8th Azimut Challenge and final test before the Route du Rhum
From 21st to 23rd September, the eighth Azimut Challenge will bring together in Lorient La Base, an eclectic line-up with a record-breaking 15 IMOCAs taking part.
From 21st to 23rd September, the eighth Azimut Challenge will bring together in Lorient La Base, an eclectic line-up with a record-breaking 15 IMOCAs taking part. This event has become one not to miss on the race calendar for the IMOCA class, even if it does not count towards the Globe Series. With a month and a half to go to the Route du Rhum-Destination Guadeloupe, this will be a final opportunity for the sailors to see how they measure up against each other. On Friday at five in the afternoon, they will set off at the start of an intense 24-hour solo race. On Sunday, they will take part in speed runs, before a crewed race around the island of Groix.
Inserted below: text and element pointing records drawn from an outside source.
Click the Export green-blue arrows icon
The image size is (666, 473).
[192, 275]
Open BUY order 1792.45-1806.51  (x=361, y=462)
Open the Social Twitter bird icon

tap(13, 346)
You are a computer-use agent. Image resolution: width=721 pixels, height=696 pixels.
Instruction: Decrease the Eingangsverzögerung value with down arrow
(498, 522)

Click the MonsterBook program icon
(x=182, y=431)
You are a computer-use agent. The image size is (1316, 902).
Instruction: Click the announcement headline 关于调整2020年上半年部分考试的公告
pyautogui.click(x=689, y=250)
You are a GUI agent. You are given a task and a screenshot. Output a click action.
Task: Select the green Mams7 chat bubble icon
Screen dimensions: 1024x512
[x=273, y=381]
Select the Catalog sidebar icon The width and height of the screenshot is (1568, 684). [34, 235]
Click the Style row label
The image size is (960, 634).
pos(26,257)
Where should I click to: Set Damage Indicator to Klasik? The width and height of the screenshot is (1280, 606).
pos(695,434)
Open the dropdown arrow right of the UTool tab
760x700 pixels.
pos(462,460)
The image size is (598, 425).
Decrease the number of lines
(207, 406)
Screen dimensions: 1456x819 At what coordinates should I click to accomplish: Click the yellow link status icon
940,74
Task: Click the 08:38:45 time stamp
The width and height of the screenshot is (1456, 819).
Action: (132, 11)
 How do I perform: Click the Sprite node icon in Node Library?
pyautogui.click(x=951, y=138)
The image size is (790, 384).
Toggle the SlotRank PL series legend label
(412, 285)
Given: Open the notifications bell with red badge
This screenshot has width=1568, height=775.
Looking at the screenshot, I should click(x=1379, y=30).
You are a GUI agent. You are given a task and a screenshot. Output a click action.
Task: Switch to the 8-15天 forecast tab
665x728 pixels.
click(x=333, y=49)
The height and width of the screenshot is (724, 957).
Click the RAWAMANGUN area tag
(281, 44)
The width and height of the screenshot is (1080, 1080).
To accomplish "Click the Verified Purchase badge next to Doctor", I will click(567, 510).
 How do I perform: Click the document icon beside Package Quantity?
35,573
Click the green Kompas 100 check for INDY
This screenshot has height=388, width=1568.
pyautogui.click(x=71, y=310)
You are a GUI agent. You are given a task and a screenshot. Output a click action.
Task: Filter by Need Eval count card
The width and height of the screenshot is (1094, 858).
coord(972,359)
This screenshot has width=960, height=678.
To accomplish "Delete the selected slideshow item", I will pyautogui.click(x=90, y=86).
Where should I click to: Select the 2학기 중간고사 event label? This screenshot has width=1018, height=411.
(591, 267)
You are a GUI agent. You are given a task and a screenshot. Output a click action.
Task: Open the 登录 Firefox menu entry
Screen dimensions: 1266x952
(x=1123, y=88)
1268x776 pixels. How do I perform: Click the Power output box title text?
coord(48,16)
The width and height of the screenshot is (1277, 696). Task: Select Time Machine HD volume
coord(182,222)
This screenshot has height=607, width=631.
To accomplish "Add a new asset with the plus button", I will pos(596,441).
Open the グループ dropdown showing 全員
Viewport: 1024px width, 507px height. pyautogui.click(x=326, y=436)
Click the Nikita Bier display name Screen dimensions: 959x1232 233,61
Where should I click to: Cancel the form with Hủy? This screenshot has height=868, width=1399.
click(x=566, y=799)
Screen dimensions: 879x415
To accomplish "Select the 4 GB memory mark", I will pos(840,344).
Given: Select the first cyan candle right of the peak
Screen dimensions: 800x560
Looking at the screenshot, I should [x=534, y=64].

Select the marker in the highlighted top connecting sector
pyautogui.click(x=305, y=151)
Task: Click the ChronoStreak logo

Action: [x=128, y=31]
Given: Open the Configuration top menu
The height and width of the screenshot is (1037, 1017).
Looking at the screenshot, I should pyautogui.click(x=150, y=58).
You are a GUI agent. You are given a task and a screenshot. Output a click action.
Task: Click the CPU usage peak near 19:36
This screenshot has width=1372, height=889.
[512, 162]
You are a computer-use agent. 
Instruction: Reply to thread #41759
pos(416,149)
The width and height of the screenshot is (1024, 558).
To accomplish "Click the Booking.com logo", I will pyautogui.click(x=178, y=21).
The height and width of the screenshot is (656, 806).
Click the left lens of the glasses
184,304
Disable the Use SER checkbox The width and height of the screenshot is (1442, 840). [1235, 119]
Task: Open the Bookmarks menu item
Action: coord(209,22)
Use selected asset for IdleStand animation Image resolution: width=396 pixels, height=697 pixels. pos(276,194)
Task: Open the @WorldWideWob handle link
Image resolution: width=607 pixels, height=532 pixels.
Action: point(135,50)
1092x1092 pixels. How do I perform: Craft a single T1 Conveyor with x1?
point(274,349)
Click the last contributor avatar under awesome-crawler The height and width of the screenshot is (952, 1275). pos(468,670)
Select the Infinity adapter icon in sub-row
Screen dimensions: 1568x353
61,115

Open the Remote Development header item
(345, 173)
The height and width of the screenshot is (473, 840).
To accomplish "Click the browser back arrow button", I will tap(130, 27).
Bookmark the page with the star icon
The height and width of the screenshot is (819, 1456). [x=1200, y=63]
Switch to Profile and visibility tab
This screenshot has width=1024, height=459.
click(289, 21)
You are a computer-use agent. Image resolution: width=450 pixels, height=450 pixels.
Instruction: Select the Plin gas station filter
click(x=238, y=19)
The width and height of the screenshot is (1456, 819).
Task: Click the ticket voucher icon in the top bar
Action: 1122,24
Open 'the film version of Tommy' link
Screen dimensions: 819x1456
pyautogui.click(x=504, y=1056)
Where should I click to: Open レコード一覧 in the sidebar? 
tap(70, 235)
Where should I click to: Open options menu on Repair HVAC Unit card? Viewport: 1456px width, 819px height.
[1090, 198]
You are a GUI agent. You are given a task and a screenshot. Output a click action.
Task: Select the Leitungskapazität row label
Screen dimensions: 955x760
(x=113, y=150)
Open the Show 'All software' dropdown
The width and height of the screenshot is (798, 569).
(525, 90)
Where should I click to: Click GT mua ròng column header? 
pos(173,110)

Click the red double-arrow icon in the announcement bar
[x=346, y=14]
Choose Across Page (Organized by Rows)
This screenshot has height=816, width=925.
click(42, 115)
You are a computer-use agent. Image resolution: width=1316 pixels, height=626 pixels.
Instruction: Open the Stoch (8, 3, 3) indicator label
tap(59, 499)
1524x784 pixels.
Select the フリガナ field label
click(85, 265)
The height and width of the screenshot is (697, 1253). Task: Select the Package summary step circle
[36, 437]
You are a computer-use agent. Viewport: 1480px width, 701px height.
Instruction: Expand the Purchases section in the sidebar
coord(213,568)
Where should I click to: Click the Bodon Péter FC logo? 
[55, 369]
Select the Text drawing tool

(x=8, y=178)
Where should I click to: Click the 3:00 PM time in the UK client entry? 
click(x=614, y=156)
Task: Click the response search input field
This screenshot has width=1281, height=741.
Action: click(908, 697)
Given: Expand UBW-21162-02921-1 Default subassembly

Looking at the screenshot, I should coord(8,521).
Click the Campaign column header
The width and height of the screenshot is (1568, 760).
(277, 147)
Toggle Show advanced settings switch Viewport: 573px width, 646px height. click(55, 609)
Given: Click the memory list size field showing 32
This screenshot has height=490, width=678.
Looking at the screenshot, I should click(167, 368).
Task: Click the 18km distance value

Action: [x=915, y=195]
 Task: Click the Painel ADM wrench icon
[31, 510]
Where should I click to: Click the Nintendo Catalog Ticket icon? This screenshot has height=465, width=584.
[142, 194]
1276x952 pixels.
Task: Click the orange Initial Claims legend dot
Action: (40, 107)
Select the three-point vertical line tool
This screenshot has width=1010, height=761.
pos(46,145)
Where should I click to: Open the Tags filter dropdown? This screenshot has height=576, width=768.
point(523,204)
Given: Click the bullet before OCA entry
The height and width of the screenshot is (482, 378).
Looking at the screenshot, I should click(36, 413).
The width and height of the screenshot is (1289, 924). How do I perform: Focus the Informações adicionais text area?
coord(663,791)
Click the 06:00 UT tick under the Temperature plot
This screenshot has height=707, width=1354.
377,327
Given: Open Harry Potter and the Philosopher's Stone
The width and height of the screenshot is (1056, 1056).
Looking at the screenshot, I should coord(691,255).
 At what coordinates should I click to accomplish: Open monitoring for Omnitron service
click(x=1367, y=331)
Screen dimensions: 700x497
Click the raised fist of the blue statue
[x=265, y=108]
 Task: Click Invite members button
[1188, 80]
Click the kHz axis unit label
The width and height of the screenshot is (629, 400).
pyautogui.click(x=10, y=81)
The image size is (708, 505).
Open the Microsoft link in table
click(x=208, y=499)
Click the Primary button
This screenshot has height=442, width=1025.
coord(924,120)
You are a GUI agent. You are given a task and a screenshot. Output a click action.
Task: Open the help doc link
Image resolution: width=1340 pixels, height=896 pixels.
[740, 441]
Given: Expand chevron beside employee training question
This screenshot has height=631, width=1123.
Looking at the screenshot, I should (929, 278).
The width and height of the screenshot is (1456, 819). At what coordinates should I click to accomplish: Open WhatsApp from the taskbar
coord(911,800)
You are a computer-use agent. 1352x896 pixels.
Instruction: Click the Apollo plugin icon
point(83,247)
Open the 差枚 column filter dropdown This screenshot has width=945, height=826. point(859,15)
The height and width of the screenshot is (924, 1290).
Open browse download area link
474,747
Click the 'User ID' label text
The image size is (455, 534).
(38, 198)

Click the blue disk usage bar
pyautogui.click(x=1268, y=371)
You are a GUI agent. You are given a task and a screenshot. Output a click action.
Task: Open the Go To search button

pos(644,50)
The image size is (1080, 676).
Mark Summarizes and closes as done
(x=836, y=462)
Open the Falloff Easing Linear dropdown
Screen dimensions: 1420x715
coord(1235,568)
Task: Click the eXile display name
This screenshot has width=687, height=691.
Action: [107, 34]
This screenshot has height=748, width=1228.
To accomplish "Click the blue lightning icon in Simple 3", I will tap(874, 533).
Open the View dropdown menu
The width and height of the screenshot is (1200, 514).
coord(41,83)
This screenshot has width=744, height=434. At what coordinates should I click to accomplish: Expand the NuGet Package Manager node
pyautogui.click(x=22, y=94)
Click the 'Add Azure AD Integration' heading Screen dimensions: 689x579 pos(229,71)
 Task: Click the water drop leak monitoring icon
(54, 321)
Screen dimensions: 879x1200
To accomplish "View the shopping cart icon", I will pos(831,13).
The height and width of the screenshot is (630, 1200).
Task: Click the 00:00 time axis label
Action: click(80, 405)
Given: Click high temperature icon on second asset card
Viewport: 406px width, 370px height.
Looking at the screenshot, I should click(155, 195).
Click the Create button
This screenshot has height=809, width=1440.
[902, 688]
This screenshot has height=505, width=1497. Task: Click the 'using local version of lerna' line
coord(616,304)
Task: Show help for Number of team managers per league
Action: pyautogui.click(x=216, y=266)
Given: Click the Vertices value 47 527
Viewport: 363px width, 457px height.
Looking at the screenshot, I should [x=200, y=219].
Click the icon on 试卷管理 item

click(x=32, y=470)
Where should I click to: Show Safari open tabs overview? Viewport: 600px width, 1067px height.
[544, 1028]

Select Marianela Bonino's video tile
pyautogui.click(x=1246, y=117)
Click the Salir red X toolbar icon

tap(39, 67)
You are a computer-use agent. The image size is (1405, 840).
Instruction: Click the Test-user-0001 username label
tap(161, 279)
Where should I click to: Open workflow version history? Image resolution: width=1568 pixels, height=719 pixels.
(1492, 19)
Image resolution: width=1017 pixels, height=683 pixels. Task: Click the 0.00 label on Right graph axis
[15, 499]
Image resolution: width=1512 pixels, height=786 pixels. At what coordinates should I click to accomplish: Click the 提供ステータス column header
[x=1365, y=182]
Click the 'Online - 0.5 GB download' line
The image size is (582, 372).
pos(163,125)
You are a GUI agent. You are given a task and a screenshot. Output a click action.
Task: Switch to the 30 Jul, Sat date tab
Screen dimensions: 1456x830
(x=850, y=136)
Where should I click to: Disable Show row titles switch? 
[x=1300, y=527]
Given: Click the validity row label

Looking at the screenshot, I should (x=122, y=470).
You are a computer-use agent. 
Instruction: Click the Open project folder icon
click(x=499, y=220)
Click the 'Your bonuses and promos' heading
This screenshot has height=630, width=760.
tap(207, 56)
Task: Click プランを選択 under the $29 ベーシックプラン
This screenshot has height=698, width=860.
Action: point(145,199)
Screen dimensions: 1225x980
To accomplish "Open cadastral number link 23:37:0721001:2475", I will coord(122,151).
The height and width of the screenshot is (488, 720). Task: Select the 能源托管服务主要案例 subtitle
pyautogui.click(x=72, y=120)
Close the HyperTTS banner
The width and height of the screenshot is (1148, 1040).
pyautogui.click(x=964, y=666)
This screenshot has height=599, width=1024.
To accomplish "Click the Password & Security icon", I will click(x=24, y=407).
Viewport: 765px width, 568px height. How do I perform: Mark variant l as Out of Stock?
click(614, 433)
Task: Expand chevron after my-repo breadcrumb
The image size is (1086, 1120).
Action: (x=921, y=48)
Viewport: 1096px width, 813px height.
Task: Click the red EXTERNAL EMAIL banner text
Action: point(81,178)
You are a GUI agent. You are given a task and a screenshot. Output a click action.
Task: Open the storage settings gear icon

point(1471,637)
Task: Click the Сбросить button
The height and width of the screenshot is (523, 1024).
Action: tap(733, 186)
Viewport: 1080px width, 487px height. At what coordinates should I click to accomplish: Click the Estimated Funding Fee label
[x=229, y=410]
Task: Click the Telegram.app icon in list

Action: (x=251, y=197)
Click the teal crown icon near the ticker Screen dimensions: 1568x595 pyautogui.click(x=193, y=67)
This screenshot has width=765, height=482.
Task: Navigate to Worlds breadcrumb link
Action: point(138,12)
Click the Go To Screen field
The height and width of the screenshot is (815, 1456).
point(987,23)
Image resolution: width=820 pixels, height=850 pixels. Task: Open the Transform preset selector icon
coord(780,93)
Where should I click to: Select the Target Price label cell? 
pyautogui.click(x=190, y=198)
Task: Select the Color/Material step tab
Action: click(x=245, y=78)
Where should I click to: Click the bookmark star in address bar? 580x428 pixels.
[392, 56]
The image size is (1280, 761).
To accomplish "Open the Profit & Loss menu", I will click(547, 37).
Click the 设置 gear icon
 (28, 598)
Out of the 22 sailors registered for the Route du Rhum-Destination Guadeloupe in the IMOCA category, no fewer than fifteen will take part in the Azimut Challenge. This goes to show how important this event has become for the class. “For the IMOCA, now based in Lorient, the Challenge is a great opportunity to meet up with the skippers, teams and their partners,” explained Antoine Mermod, President of the IMOCA.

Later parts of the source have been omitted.